Maine Seafood Dealers Weigh Proposed Jonah Crab Fishery
PORTLAND, Maine - Regional fishery regulators are in the process of crafting a management plan for Jonah crabs. This long-overlooked species of crab has typically been harvested only as by-catch - a by-product of the much more lucrative lobster fishery. But the last few years have seen a boom in the value and size of the fishery.
A truck backs into the loading bay of Freedom Fish on Portland's working waterfront. This seafood distributor supplies grocery chains across the country, says owner Joseph Ray. The company also supplies local restaurants with lobsters, thanks in part to the 15 lobster boats kept on its roster.
And in among those lobsters, there are always some Jonah crabs to be found and sold. "They're by-catch, they come in the traps, the guys save them, throw them in a tote and bring them in," Ray says, "and we've been paying about 50 cents a pound for them."
Ray says Jonah crabs tend to be seasonal.

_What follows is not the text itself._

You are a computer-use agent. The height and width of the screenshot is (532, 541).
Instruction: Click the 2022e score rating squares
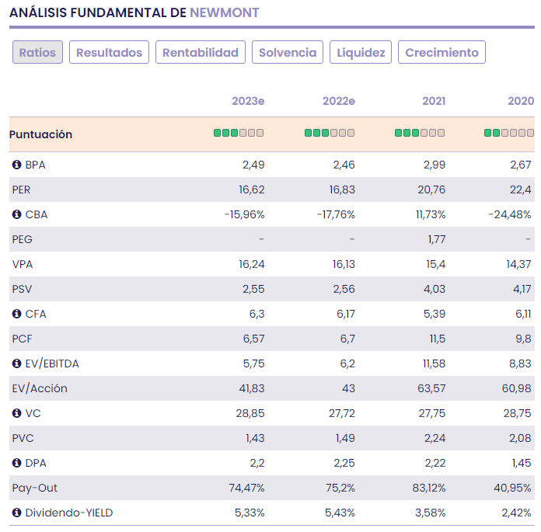[x=330, y=133]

So with summer barely underway, they've not really started showing up yet this year. "They come mostly in the summertime when our boats are catching shedder lobsters, and we do, like, 200 or 300 every other day, pieces."
Ray says Jonah crab numbers in Maine have remained fairly steady, and modest, the last few years. But it's a different picture if you head a little further south. "Landings have increased over six-fold," says Megan Ware, from the Atlantic States Marine Fisheries Commission, which regulates a number of coastal fisheries between Virginia and Maine. "There were almost 17 million pounds of Jonah crab landed in 2014."
Ware is talking about the increase in Jonah crab landings between 2000 and 2014. There's also been a more than 800 percent increase in the value of that fishery over the same time period, exceeding $13 million by 2014.
Ware says the vast majority of Jonah crabs are being caught in New England waters - although not as far north as Maine. "Approximately 95 percent of the catch is from Massachusetts and Rhode Island."
These are the same waters where lobster landings have trailed off in recent years, leading to the development of what Ware calls a "mixed crustacean fishery, "with the lobstermen catching both the lobster and Jonah crab during different seasons, so that they can really make minor adjustments to their traps to be able to catch Jonah crabs."
So with Jonah crabs now being targeted, and landed in ever greater numbers, regulators are putting together a management plan to avoid the species being overfished. Among the measures being considered are the introduction of a minimum catch size, a permitting system for the fishery and protections for egg-bearing female crabs.
These kinds of safeguards make sense to many in the industry, including Jeff Holden, who ran the Portland Shellfish company for 35 years. "I think it's a good thing that they do have a managed fishery for the Jonah crab," Holden says. "It's a valuable fishery for a lot of people." Holden says it should be regulated in the same way the lobster fishery is.
State officials also support the idea. Department of Marine Resources spokesman Jeff Nichols said in a statement that a management plan for Jonah crab would be an appropriate step in establishing a sustainable resource.
For some seafood dealers however, Jonah crabs are more trouble than they're worth.
"When we're busy we really don't have time for crabs," says Peter McAleney, who owns New Meadows Lobster pound in Portland and does not stock Jonah crabs. "Not right now," he says. "There's a few lobstermen that bring them in, but we don't have a regular market for it, so really I don't want to bother with it."
Also, says McAleney, although the meat is delicious, Jonah crabs don't ship well and spoil very quickly. "If they're weak and die they're no good within a matter of seconds, so you have to get rid of them. It's not like a fish or a lobster - you know they can be weak and you'd have a good 12 days on them as long as they're kept cold."
The Atlantic States Marine Fisheries Commission's proposal for a Jonah crab fishery is open for public comment until July 24.